Coping with bullying
I feel that a really important part of coping with bullying is for the child to know they are autistic and to understand the positives and potential difficulties that come from this. Some parents try to hide this knowledge but believe me, we have always known we were different! Knowing there’s a name for it, with a set of possible characteristics, plus ways of coping is invaluable information. And makes us proud to belong to an autistic community – and find friends and allies there.
However, if autistic people appear to be less willing to join in and socialise they may also be less aware of what bullying is and when they’re being bullied. They may need you to explain what bullying is.
Dealing with anxiety about everything but including bullying, appears to be a major problem for autistic people and I use two main strategies here. Hopefully you’ll find them just as useful as your pupil or child.
Feeling we’re being bullied makes us stressed and anxious. Breathing then becomes shallow and less oxygen goes to the brain. This means it’s harder to think rationally and we’re more likely to behave in emotional ways – lashing out, running away or simply frozen to the spot. So, learning to take a deep breath is vital.
Practice with the child, standing with feet slightly apart then breathing into your stomach and saying silently to yourself “I’m OK, I can do this!” Then imagine breathing that thought out down through your legs and feet, through the floor and making the thought grow roots that spread far and wide under the floor!
If you’ve done this well, by now you will have completely run out of breath and will gasp in a huge deep breath! Which will make it much, much easier to think more clearly about the situation. It’s rather like being a tree – if you have shallow roots a strong wind will blow you over. If they’re deep and strong you’ll sway a bit but you won’t be completely floored. Try it and see!
NB for younger children, get them to imagine a colour that makes them feel brave and breathe that in instead.
By this I mean time out together! Research (Weare, 2012), has shown that where parents spend a little time using mindfulness with their children they are a lot calmer during the day. It’s probably the last thing rushing parents feel like doing but the benefits of either sitting together or lying on the floor side by side and just being calm for a few minutes both before and after school (and if you feel it would be helpful, also at bedtime) are invaluable.

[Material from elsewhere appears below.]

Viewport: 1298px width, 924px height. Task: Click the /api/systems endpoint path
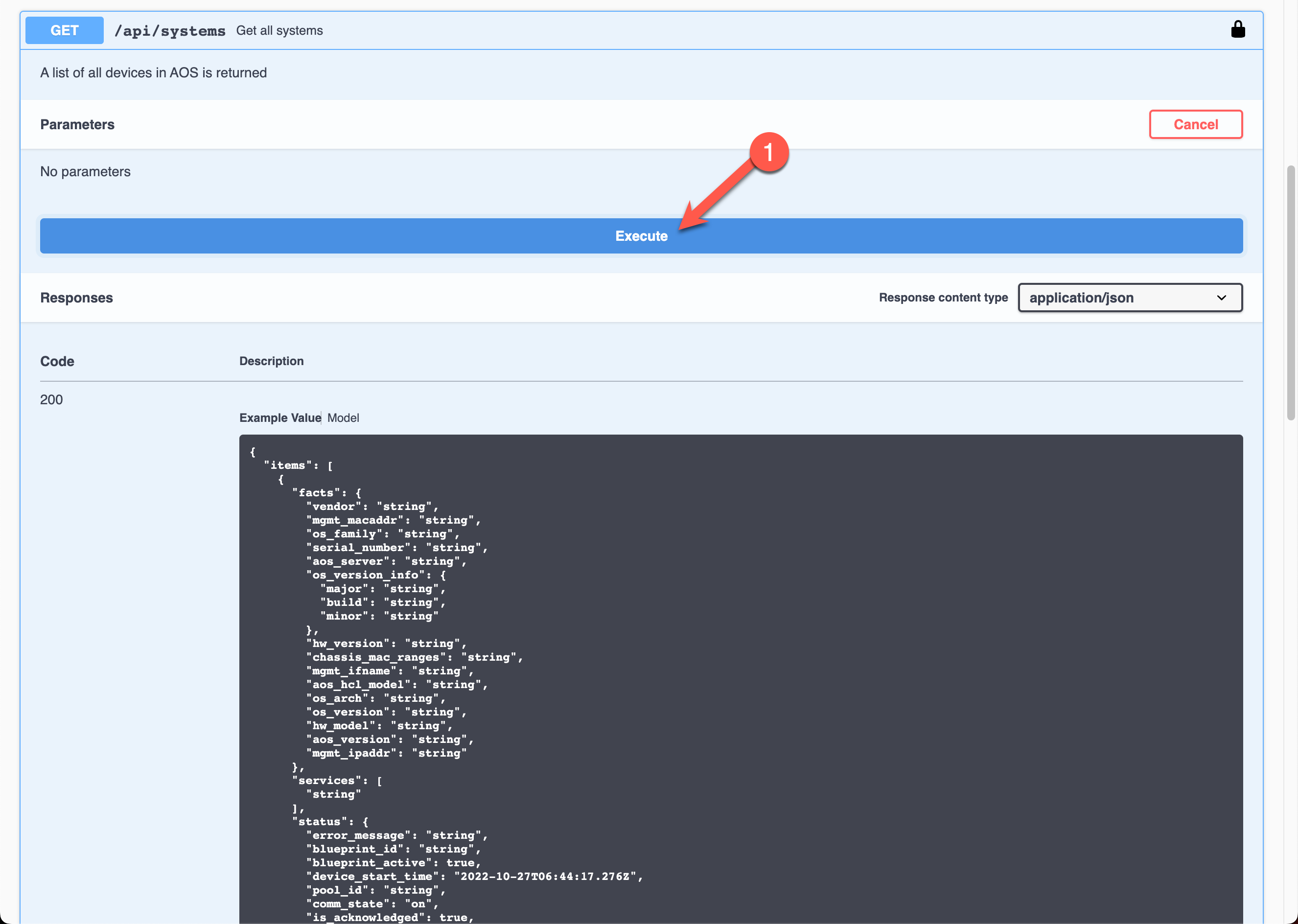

Try using the timer app on your phone with a soothing sound to signal time’s done, then start with 2 minutes at each time, and very slowly increase to 5, and eventually 10 minutes as it becomes more manageable and enjoyable.
The really important thing to remember, as parents and carers - or teachers - is that those children who genuinely feel good about themselves (because we have made it clear that we love and accept them for who they actually are rather than as something to mould into what we would like them to be) are better at recognising bullying, better at dealing with it and less likely to be bullied.
There are various other successful anti-bullying strategies but that knowing for certain that our parent, carer, or teacher genuinely accepts that autism has many, many good points and that they adore us for who we actually are – different but equally valid - is the absolute best support we can give them.